Judge Sara Welch Tuesday granted the defense motion to acquit Catrina Engle on the charge of interfering with a police officer. The six-member jury is still hearing evidence and will be asked to decide the charge of disorderly conduct.
Engle was convicted in August on both charges by Mission Judge Keith Drill. The charges stemmed from an incident at the Mission Post Office on Broadmoor last March when postal workers called police saying Engle had been in the outer lobby yelling profanities.

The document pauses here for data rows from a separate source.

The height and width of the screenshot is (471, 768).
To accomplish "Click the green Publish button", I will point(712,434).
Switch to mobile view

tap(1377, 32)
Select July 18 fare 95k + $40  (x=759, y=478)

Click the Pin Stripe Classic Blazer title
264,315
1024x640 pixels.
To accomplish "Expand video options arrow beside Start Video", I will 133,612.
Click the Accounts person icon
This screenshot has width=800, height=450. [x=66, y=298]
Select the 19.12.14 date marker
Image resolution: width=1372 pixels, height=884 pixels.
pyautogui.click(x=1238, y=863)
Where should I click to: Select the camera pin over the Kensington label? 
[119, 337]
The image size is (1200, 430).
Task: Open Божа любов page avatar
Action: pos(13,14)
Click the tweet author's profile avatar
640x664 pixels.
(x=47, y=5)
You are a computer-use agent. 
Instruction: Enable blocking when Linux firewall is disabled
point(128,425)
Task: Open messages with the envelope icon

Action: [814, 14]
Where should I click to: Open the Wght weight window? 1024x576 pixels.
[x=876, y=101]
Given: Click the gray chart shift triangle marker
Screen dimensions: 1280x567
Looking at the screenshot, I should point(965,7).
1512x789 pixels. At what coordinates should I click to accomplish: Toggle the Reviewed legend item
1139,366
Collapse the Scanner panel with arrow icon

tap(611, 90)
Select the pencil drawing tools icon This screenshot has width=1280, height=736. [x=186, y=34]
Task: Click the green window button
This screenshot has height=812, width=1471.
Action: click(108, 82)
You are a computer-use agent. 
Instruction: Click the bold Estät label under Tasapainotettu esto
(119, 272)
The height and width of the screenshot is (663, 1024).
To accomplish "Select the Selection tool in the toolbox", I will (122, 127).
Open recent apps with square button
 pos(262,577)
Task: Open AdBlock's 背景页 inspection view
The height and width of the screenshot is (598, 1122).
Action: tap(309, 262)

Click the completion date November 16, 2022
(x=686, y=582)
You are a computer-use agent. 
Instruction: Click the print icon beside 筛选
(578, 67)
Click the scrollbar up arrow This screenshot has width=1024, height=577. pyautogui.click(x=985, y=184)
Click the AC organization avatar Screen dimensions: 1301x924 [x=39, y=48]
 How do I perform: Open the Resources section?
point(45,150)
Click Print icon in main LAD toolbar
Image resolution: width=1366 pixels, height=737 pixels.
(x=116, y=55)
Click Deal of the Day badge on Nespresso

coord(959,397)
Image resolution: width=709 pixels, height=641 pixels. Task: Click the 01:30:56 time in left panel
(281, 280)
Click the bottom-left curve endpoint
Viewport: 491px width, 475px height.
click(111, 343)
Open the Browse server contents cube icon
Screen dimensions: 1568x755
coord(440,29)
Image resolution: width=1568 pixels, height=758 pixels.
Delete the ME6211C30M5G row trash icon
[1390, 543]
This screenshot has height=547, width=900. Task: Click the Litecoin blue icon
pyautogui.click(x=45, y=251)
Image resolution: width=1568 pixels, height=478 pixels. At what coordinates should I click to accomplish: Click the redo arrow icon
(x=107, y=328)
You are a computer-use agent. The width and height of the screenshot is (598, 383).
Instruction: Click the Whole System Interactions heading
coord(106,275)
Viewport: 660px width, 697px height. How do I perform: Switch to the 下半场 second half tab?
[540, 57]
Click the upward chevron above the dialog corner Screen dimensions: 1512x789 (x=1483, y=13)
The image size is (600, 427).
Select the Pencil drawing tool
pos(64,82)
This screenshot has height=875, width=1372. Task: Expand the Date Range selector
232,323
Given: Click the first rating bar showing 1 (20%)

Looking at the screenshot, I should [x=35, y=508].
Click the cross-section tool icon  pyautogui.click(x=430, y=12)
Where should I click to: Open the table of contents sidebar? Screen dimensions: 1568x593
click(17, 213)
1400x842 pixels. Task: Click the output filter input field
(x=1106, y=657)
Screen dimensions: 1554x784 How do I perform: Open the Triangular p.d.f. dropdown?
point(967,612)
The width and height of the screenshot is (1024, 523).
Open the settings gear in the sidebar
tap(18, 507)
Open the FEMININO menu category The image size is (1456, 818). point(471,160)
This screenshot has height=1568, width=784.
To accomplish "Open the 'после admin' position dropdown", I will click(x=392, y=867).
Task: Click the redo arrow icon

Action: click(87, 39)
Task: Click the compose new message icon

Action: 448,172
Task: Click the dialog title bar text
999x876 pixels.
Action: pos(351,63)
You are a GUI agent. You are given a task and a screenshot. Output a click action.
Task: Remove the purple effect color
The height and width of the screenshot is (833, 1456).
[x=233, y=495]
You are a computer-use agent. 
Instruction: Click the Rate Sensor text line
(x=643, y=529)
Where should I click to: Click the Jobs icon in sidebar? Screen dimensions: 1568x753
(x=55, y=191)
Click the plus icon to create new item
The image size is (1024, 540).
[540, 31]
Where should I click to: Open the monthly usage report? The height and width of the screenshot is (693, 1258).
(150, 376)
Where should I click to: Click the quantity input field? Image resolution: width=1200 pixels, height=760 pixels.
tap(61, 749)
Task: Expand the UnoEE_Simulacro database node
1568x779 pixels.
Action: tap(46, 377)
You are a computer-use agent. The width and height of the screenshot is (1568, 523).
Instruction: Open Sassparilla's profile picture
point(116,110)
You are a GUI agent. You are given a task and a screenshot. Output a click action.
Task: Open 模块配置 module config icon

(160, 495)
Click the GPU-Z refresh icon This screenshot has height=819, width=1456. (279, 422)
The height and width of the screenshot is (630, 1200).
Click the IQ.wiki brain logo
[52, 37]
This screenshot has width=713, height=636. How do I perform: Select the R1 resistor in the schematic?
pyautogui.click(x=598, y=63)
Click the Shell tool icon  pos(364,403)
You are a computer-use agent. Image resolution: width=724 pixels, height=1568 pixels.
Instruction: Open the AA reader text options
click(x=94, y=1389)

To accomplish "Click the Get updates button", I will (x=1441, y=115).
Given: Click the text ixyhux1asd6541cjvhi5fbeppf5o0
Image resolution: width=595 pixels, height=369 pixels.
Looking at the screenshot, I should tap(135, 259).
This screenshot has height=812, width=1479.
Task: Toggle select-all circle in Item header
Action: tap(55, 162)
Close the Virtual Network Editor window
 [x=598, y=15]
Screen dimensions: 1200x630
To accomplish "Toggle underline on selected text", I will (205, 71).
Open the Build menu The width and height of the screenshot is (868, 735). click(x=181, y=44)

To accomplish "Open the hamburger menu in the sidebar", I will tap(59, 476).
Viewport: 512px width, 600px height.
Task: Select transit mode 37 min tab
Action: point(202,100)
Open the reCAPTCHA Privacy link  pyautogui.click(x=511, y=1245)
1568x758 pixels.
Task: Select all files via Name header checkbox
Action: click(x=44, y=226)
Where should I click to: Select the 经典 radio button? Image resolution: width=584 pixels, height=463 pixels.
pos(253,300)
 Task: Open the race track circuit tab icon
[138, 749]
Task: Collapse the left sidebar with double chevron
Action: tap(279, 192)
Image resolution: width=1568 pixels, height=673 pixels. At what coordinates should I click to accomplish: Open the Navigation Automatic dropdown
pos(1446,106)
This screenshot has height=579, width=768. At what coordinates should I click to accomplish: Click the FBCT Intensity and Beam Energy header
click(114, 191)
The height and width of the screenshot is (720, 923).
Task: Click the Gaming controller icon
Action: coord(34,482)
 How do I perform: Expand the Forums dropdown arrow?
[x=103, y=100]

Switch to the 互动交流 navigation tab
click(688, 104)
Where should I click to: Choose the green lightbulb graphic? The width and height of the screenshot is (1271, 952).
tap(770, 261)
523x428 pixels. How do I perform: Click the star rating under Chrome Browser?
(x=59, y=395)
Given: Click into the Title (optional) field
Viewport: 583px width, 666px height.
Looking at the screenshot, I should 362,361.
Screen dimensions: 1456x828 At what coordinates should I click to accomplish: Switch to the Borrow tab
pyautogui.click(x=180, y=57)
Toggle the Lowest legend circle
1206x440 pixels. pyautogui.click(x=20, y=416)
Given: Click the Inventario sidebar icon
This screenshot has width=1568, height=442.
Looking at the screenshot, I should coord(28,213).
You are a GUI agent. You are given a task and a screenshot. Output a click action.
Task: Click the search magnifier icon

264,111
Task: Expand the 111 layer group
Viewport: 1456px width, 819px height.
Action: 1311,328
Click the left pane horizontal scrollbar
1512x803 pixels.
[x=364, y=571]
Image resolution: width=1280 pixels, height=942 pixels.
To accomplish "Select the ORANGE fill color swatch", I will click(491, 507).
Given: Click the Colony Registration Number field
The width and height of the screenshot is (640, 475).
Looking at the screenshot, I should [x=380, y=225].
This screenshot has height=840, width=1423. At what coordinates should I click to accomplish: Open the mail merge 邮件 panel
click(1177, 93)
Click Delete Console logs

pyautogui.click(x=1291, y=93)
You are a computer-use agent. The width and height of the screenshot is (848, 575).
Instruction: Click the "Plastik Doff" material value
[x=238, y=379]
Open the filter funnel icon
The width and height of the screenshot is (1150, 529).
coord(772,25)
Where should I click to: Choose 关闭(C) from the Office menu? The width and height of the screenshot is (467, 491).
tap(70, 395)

When police arrived, Engle was near her van outside the post office with her two small children. She refused to provide identification to Mission officer Michelle Pierce who was first to arrive on the scene. As Pierce attempted to place her in handcuffs, Engle straightened her arm and she was taken to the ground and cuffed. Video from the dashboard camera of officer Tim Gift showed the takedown.
After Mission City Attorney David Martin rested his case Tuesday afternoon, the defense moved for acquittal on both charges, contending the city had not provided sufficient evidence. The judge said that the interference with an officer charge requires “substantial” obstruction with the officer’s duty.
In this case, the judge said, the conduct “did hinder” the officer for a few seconds, but that does not make it “substantial.” The judge recounted officer Pierce testifying that the obstruction occurred when Engle allegedly resisted while being put in handcuffs. The takedown only took a few seconds and the entire contact to that point only an estimated 45 seconds, the judge said.
Since the officer’s duty was to investigate a 911 call, that was not sufficient interference, the judge ruled. The motion to dismiss and the judge’s rulings on both charges were heard without the jury in the room. The judge said sufficient evidence had been presented to continue with the disorderly conduct charge.
When defense attorney Joe Dioszeghy opened his case, he first called Engle’s husband David, who was still on the stand at the end of testimony Tuesday. Engle testified that his marriage was “shaky” on the day of the incident when he had told his wife to mail packages for him.
She arrived after the post office had closed and that led to the incident in the outer lobby. Engle testified he was “pissed off” when his wife told him she was not able to mail the packages. He said he called her a “stupid, lazy bitch” and a “f***ing bitch” on the phone.
“We were fighting. I was cursing her.” We were “yelling up a storm,” he said. His wife was cussing back, he said. The defense has implied in its earlier questioning and opening statement that the profanities the postal employees heard Engle use in the lobby were directed at her husband on the phone and not at the employees.
Several postal employees and Mission police officers have testified in the case.